FOTO / IN CENTINAIA ALLA MARCIA PER I MIGRANTI E CONTRO LE FRONTIERE: RIAPERTA LA STATALE DEL MONGINEVRO

MONGINEVRO / CLAVIERE – È stata riaperta al transito dal confine francese, intorno alle 15.40, la strada statale tra Monginevro e Claviere. Le forze dell’ordine hanno bloccato il passaggio in occasione della marcia a favore dei migranti e contro le frontiere “per muoversi liberamente”, promossa dal gruppo “Briser les frontieres”.

LA PARTENZA DELLA MARCIA DA CLAVIERE (foto di Fabio Pilla)

LE CODE DI SCIATORI AL MONGINEVRO

Alla manifestazione hanno partecipato centinaia di persone, provenienti da tutta Italia e dalla vicina Francia: intorno alle 12 sono partiti a piedi da Claviere, percorrendo la pista di fondo fino ad arrivare a Monginevro.

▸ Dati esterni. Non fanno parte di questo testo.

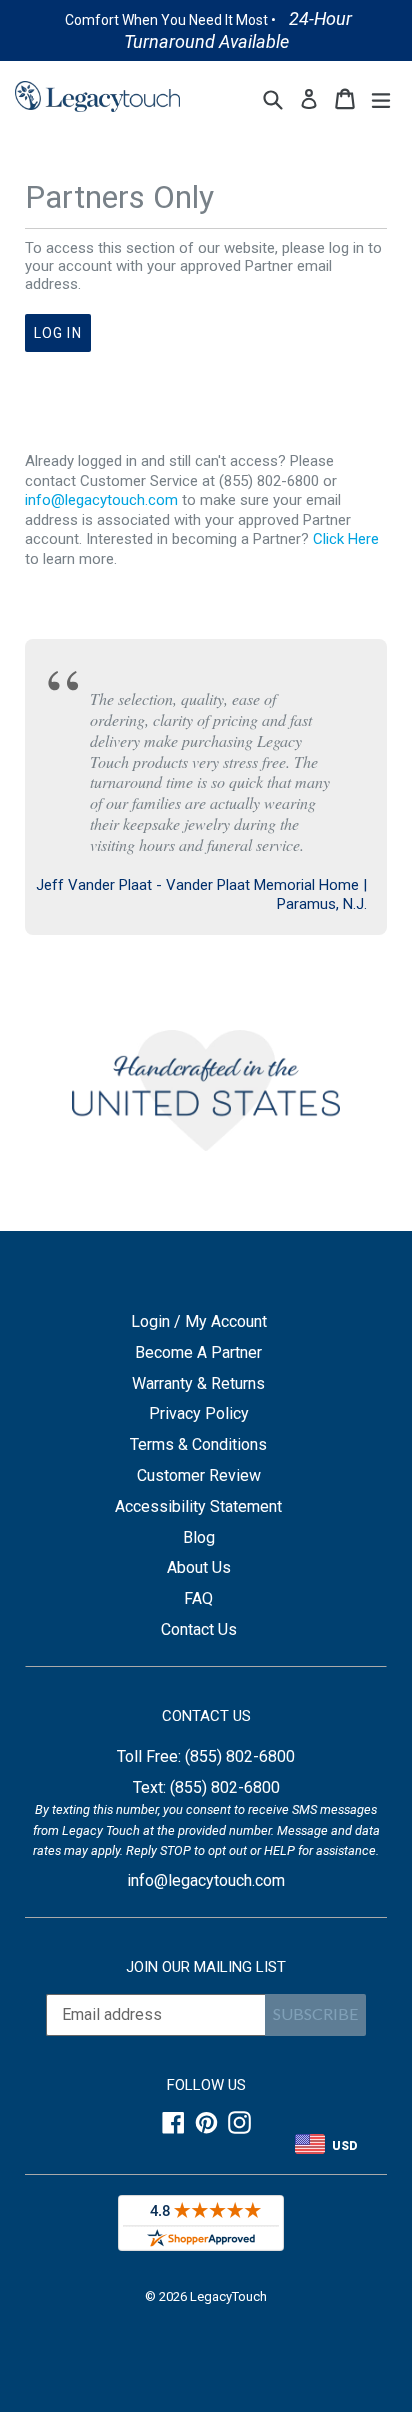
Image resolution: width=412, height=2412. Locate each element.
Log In (58, 333)
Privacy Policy (199, 1413)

Lungo la strada internazionale le forze dell’ordine hanno allestito vari posti di blocco: la circolazione è stata interrotta, provocando lunghe code di sciatori e turisti che nei weekend invernali affollano le piste di Monginevro.

I posti di blocco sono stati criticati dalla onlus “Rainbow for Africa”, che da inizio dicembre si occupa, con medici e infermieri volontari, di prestare assistenza ai migranti che arrivano a Bardonecchia e si dirigono in Francia a piedi attraversando il Colle della Scala. “I medici e gli infermieri di Rainbow4Africa sono alla marcia contro le frontiere al Monginevro. Che senso ha schierare così tanti militari per una manifestazione pacifica? Con associazioni che collaborano tra loro e con i Comuni per aiutare chi è in difficoltà?” scrive la onlus sui social network, postando la foto dei blocchi sulla strada a Claviere.

LA ONLUS CRITICA I BLOCCHI DELLE FORZE DELLE ORDINE (da Twitter)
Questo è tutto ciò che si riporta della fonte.